I could write them faster than that, Aridisia thought, begrudging her fellow supplicants ahead of her their every moment with the scrollscribe.
This her third day in line, her last day, she paid no mind to the flurry of activity behind the Magus, save to wish that she were there. Snatches of thought floated to her.
A low railing separated the supplicants from the Maguses in the Crypt of Scrolls, the oval floor cluttered with podiums covered with parchment where scribes dashed off runes, each couplet an invocation of magic.
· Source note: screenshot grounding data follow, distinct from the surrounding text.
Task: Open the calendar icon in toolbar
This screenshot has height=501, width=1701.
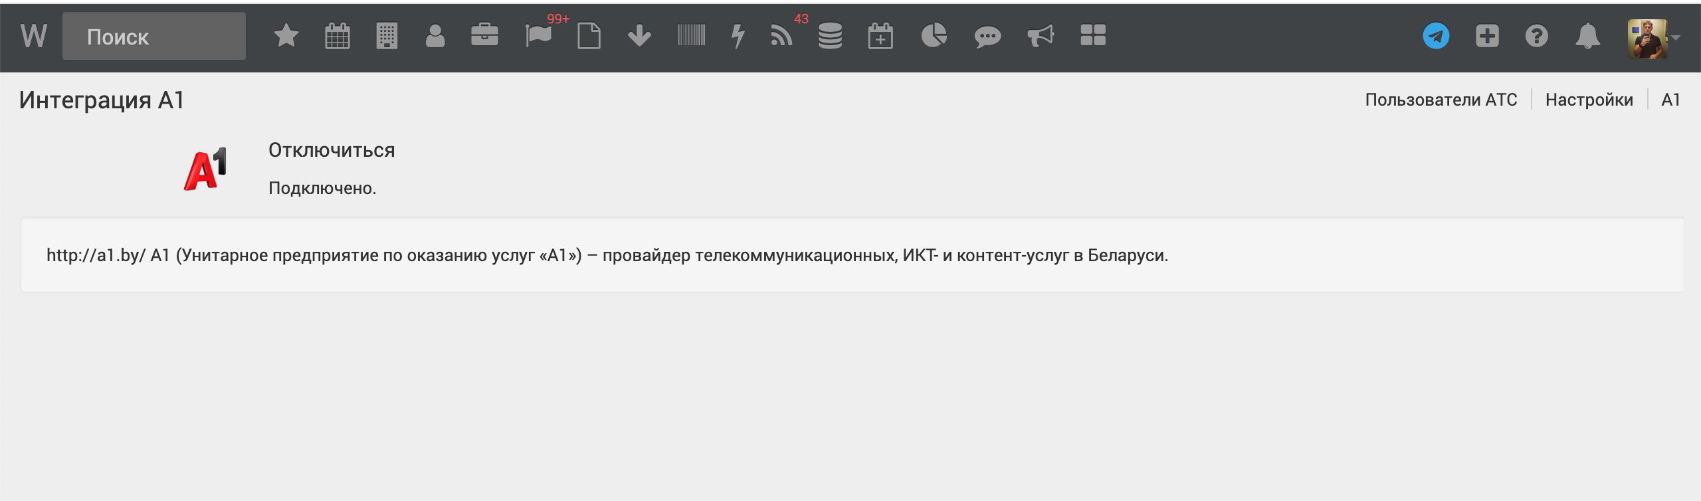Action: pyautogui.click(x=337, y=36)
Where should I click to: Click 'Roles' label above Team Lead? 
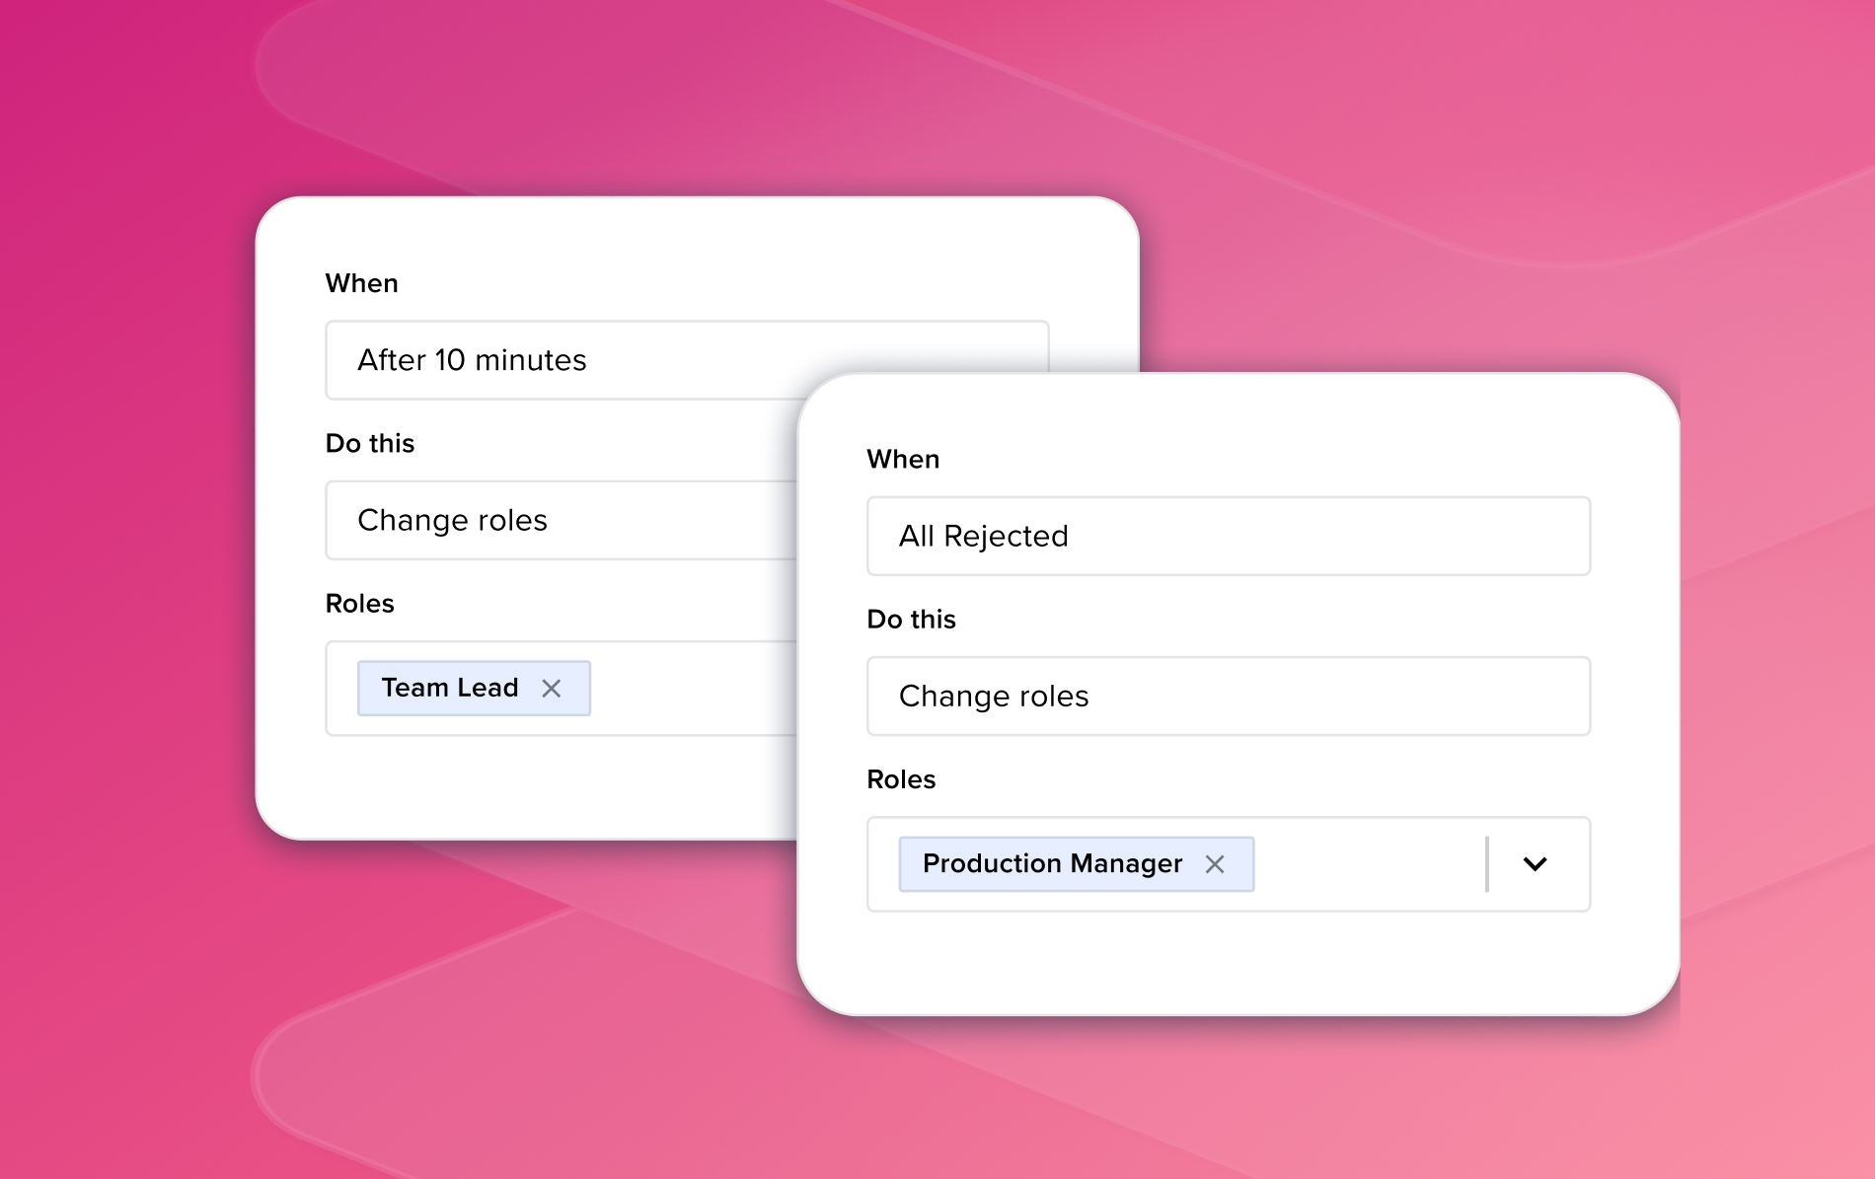pos(360,603)
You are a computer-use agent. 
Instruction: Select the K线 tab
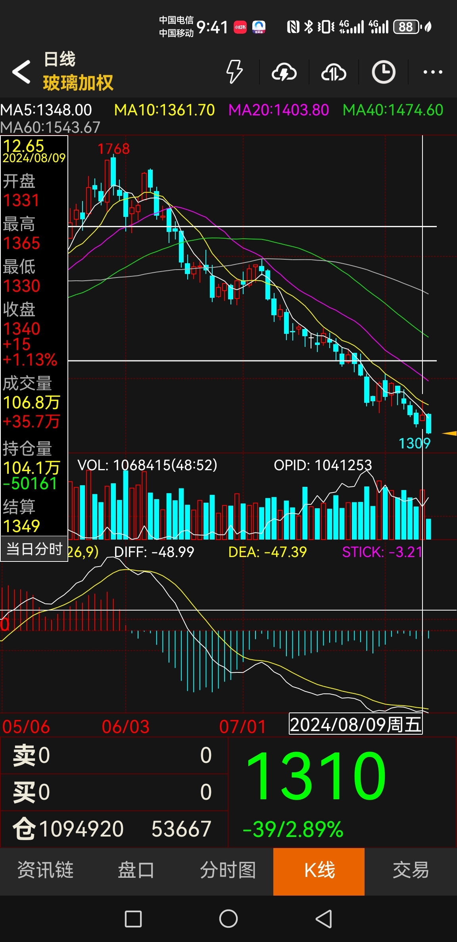319,871
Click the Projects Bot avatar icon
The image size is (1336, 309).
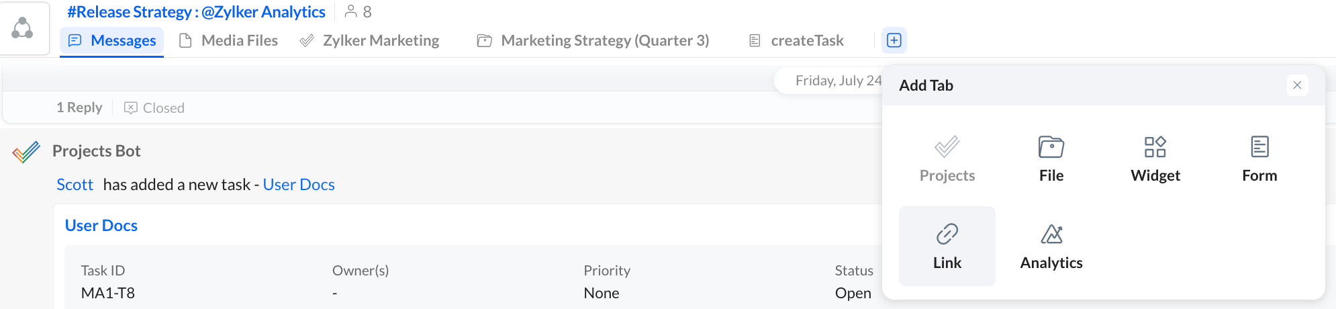coord(26,152)
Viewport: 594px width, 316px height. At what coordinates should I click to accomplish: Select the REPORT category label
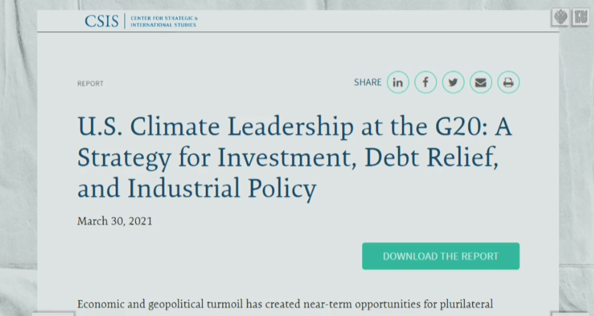point(90,84)
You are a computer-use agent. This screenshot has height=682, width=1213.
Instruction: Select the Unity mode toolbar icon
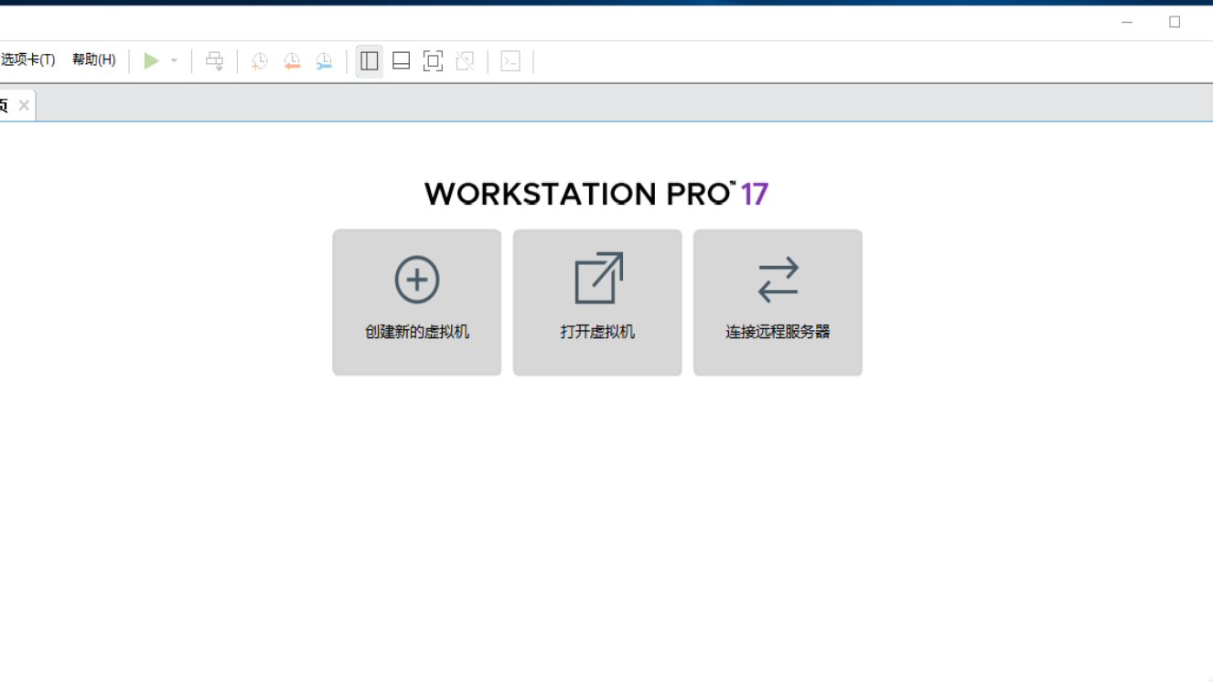pyautogui.click(x=465, y=60)
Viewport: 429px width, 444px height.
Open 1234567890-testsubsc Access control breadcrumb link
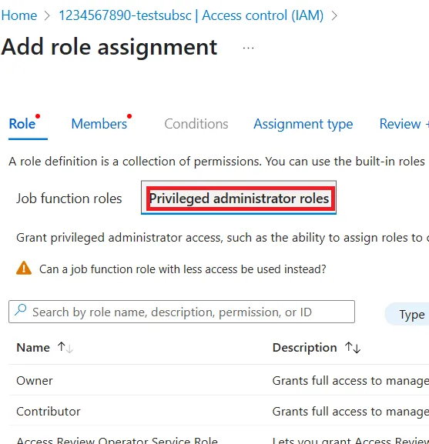coord(191,15)
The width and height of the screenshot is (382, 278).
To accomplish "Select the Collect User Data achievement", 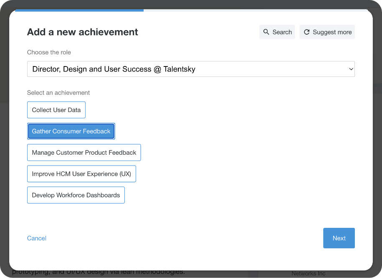I will (x=56, y=110).
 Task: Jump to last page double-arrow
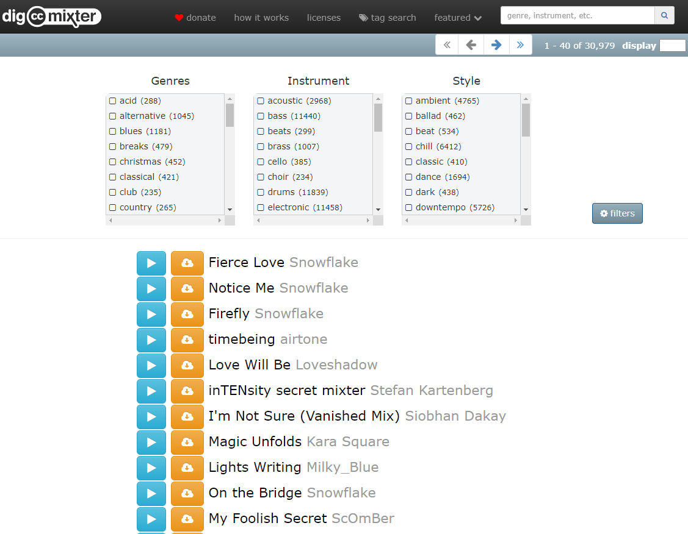pos(520,45)
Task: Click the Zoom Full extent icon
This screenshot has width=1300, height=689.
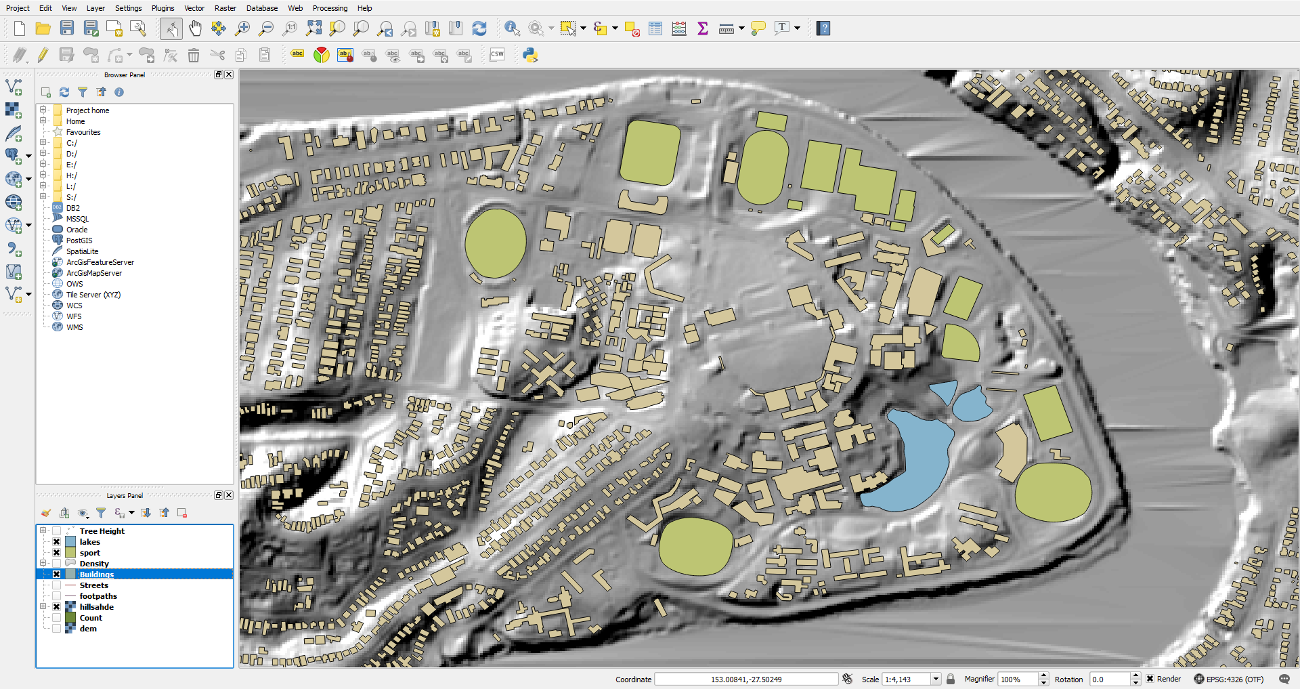Action: tap(313, 28)
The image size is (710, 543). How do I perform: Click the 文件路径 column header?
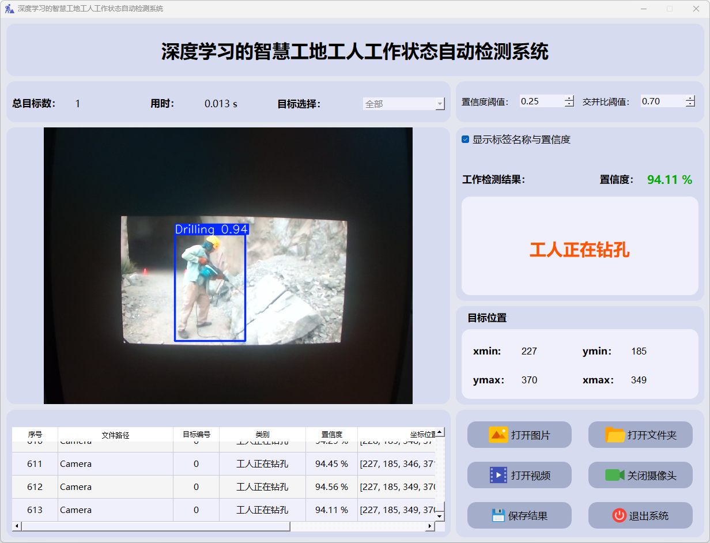pyautogui.click(x=115, y=435)
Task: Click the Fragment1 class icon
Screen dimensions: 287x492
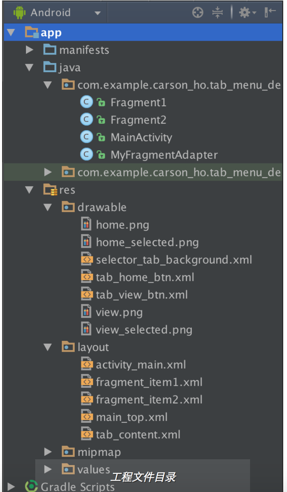Action: pyautogui.click(x=86, y=102)
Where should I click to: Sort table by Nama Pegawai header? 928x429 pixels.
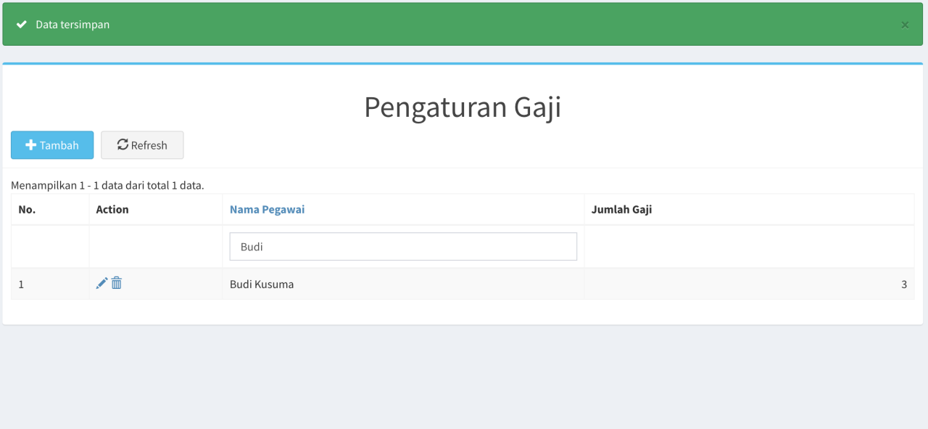(x=267, y=209)
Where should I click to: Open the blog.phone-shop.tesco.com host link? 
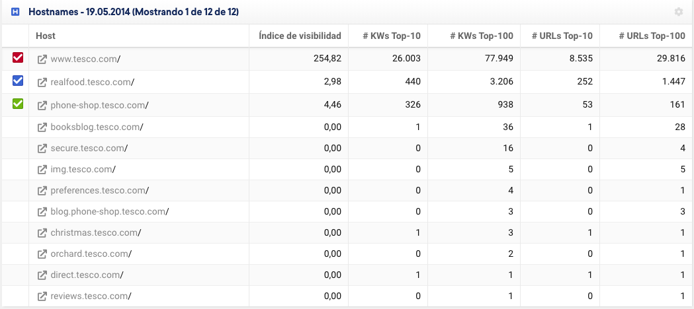point(107,212)
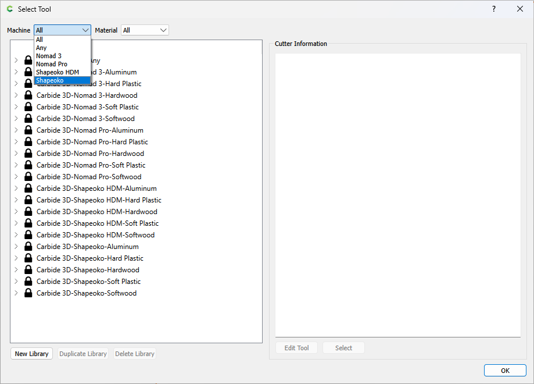This screenshot has height=384, width=534.
Task: Select Carbide 3D-Nomad Pro-Softwood library row
Action: [89, 177]
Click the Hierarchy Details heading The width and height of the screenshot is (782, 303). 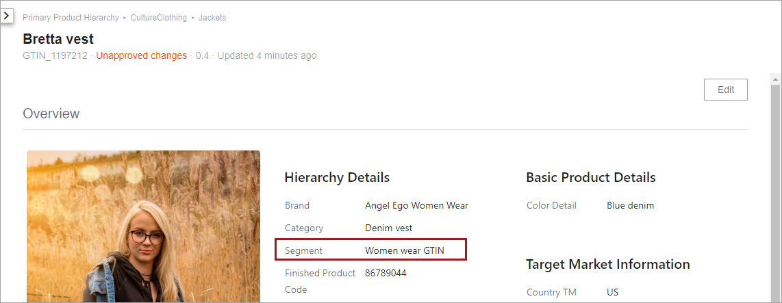(337, 177)
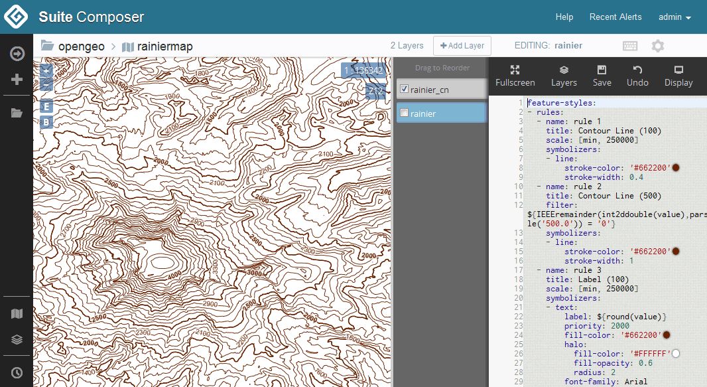The height and width of the screenshot is (387, 707).
Task: Uncheck the rainier_cn layer visibility
Action: 404,89
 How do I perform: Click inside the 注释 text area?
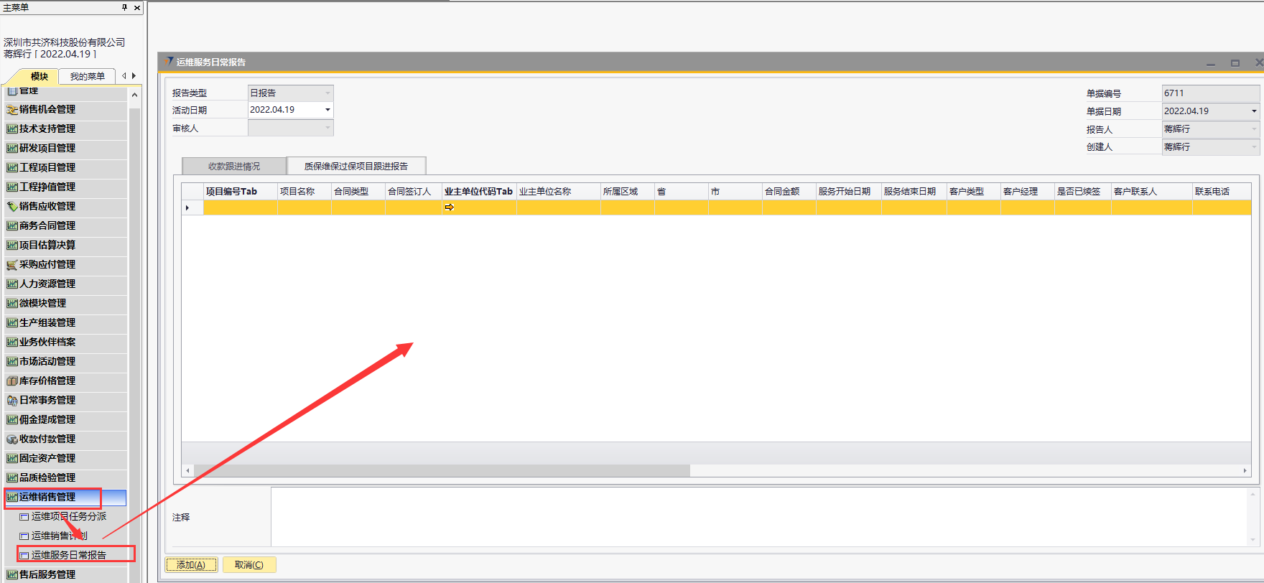761,517
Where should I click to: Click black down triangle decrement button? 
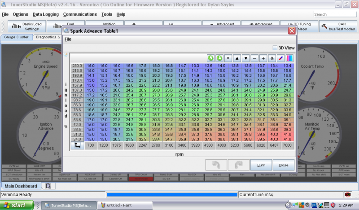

Twenty scribes crowded a space fit for fifteen, shelves climbed to the ceiling, scrolls crammed in their cubbies, and in their midst, toward the rear, the High Magux, her beetle-brow furrowed in concentration, one finger phalangitating a quill to set forth on a scroll the spell she inscribed.
Not just any scroll.
The Ancient Scroll, Canodex, the oldest scroll known to the Crypt of Scrolls. The legend told that the Crypt had been built to enshrine the Ancient Scroll.
And there, the Ancient Scroll, Canodex, suspended above the chaos, a shimmer of gossamer holding aloft their prize possession, the High Magux sitting hunched over below it, directing the quill across the parchment with but the motion of a finger, there was where Aridisia longed to be.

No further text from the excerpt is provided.